**What this exercise asks:**
#1 In the commentary on Sri Lanka's economic policy, condense the paragraph beginning "This profound departure from years of ideological orthodoxy" into a short bulleted list that keeps its main facts.
#2 Using the commentary on Sri Lanka's economic policy, explain in one to three sentences why the NPP government now implements the economic model it once condemned.
#3 Carry on the commentary on Sri Lanka's economic policy from its final sentence.

┌─ Source passage

Invisible hand of history
It is to the credit of the UNP that every Sri Lankan government since independence – regardless of political colour – has, in practice, followed the economic framework it introduced. From J.R. Jayewardene’s open economy in 1977 to the present day, even self-proclaimed socialist governments have found no viable alternative. No one, not even the most ardent populist, has come up with a different model that works. The NPP’s recent embrace of state–private partnerships is only the latest validation of this reality.
The stark irony is that the NPP which came to power by demonizing Wickremesinghe’s economic model, is now implementing that very same model – line by line. At its core, it is no longer a clash between political parties but between idealism and necessity. The NPP government, weighed down by the realities of governance, has learned that slogans cannot balance budgets and populism cannot substitute for policy.
The same voices that routinely accused right wing parties and notably the UNP of ‘selling the nation’ have been compelled to defend public–private ventures as ‘pragmatic modernization.’ In doing so, they run the risk of being labelled a movement that signals left but turns right.
Idealism and necessity
This profound departure from years of ideological orthodoxy is bound to cause deep internal fissures. Already, signs of unease are visible within the NPP’s ranks. Some members whisper privately that the “NPP tail is wagging the JVP dog,” while others question how a movement born from Marxist ideals can so quickly undermine itself by championing privatization and corporate partnerships. People are asking whether the promised system change is quietly turning into system recycle.
Meanwhile, in Ratnapura – far from the ideological battles in Colombo – people’s concerns remain grounded and practical. Many locals question why the government is focusing on selling state assets under the guise of tourism development when fundamental industry problems remain unaddressed. They point out that what the region actually needs is a proper mechanism for gem trading, being the country’s gem producing hub.

└─
┌─ Material

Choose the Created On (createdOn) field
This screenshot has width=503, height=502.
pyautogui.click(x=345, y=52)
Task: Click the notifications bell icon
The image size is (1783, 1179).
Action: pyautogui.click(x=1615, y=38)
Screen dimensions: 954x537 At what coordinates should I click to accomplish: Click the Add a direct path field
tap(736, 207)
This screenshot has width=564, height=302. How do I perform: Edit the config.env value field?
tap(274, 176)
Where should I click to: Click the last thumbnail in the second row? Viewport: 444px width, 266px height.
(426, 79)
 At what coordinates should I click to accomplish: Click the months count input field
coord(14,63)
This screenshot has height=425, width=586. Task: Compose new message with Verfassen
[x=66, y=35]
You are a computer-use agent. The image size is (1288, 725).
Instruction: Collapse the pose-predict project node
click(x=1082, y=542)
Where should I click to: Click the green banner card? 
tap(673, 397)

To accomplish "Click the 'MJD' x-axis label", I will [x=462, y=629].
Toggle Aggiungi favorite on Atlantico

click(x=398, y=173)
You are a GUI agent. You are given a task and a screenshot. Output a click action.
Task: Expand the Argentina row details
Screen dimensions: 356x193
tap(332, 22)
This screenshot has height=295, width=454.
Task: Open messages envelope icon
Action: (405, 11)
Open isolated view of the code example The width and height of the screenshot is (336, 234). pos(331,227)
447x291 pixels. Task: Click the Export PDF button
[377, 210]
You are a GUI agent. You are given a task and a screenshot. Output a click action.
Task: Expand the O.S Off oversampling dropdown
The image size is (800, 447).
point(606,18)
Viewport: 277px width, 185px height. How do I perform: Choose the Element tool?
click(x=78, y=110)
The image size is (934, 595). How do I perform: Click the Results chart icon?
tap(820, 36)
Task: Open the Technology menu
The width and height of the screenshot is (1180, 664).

└─

**Written answers:**
#1
- The NPP's break from long-held ideology is expected to cause deep internal divisions.
- Unease is already visible within the party's ranks.
- Some members privately say the "NPP tail is wagging the JVP dog."
- Others question how a movement rooted in Marxist ideals can champion privatization and corporate partnerships.
- People wonder whether the promised system change is becoming "system recycle."

#2 The NPP government has been weighed down by the realities of governance. It has learned that slogans cannot balance budgets and that populism cannot substitute for policy, so necessity has won out over idealism.

#3
Measures should be taken to divert foreign tourists to the Ratnapura gem market and not to old state buildings turned in to hotels as the private sector has already fulfilled that requirement. These neglected buildings could instead be turned into complementary services for the gem trade such as modern laboratories to authenticate gems, as the region still does not have a single proper certification facility. For the people of Ratnapura, a high-end hotel is far less urgent than a functioning, trustworthy gem industry that can attract both investors and tourists; a reminder that development is meaningful only when it meets the real needs of the people.
Full Circle
In the end, Ranil Wickremesinghe’s call for privatization and the NPP’s reluctant acceptance of it exposes the deeper truth that Sri Lanka’s political divide is more rhetorical than real. From the JVP’s fiery Marxism of the 1970s to the NPP’s supposed technocratic pragmatism of today, the ideological pendulum has swung full circle. The very economic model that has historically been denounced by the JVP as the “root of all inequality” has now become its only viable roadmap for progress.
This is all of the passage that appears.